=== Section Start ===

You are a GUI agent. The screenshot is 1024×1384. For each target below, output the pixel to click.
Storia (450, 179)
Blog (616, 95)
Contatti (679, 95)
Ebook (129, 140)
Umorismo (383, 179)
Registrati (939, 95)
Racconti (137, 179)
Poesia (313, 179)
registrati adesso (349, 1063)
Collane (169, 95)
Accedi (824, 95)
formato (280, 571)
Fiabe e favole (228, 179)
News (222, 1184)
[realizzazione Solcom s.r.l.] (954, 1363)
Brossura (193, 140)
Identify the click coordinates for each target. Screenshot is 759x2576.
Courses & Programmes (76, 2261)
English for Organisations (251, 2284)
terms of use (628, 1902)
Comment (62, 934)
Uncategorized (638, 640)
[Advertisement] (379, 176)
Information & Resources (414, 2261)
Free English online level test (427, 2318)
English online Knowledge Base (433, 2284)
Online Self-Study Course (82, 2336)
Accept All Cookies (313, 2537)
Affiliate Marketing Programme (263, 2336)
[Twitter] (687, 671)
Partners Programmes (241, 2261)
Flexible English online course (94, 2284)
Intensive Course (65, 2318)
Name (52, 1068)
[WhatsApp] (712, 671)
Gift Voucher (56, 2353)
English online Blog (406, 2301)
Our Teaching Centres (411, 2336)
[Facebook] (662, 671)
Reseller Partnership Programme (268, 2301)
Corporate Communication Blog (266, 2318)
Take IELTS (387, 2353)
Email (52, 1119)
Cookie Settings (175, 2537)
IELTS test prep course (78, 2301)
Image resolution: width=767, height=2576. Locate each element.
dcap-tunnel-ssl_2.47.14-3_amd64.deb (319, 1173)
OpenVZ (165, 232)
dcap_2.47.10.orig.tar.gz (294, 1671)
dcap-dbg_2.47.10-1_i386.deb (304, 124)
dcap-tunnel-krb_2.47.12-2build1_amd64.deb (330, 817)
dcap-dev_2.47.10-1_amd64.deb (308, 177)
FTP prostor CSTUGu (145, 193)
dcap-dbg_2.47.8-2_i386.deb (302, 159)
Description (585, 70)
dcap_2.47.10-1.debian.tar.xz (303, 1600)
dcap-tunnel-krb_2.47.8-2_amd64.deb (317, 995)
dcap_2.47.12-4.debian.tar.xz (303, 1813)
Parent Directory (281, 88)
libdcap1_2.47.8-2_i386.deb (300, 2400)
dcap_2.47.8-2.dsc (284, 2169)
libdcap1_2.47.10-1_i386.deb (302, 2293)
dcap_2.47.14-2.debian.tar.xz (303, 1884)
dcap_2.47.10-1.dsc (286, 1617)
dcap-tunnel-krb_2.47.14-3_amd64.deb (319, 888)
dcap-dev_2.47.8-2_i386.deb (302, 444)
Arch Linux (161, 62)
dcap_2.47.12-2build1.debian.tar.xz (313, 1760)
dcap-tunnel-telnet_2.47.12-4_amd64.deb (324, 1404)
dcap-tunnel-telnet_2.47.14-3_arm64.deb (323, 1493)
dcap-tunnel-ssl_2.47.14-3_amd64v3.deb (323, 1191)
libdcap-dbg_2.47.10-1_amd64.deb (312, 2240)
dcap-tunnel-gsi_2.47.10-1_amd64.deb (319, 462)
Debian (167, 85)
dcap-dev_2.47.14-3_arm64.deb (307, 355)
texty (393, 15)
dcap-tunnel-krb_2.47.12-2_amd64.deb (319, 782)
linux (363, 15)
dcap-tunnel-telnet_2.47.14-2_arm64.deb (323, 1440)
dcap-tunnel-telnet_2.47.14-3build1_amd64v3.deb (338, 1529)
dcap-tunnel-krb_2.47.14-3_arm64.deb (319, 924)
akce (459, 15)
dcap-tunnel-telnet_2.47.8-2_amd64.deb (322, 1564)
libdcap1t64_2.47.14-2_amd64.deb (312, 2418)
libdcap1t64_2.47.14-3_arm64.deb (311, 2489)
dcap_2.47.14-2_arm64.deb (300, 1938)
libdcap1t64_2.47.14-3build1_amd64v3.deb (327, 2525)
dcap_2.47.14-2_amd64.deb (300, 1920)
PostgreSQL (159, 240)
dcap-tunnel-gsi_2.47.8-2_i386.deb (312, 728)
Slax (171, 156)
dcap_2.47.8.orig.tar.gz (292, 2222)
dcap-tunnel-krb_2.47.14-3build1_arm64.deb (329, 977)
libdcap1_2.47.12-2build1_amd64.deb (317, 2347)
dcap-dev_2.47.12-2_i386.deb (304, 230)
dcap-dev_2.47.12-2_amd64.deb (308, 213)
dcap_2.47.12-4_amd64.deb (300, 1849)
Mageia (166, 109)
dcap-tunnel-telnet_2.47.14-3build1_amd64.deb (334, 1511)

=== Section End ===

## Exercise brief
Take the lines above from the one containing "libdcap1_2.47.8-2_i386.deb (300, 2400)" down to the one containing "dcap-tunnel-ssl_2.47.14-3_amd64v3.deb (323, 1191)", and transcribe them exactly, both ends included.

## Worked solution
libdcap1_2.47.8-2_i386.deb (300, 2400)
dcap_2.47.8-2.dsc (284, 2169)
libdcap1_2.47.10-1_i386.deb (302, 2293)
dcap_2.47.14-2.debian.tar.xz (303, 1884)
dcap_2.47.10-1.dsc (286, 1617)
dcap-tunnel-krb_2.47.14-3_amd64.deb (319, 888)
dcap-dev_2.47.8-2_i386.deb (302, 444)
Arch Linux (161, 62)
dcap_2.47.12-2build1.debian.tar.xz (313, 1760)
dcap-tunnel-telnet_2.47.12-4_amd64.deb (324, 1404)
dcap-tunnel-telnet_2.47.14-3_arm64.deb (323, 1493)
dcap-tunnel-ssl_2.47.14-3_amd64v3.deb (323, 1191)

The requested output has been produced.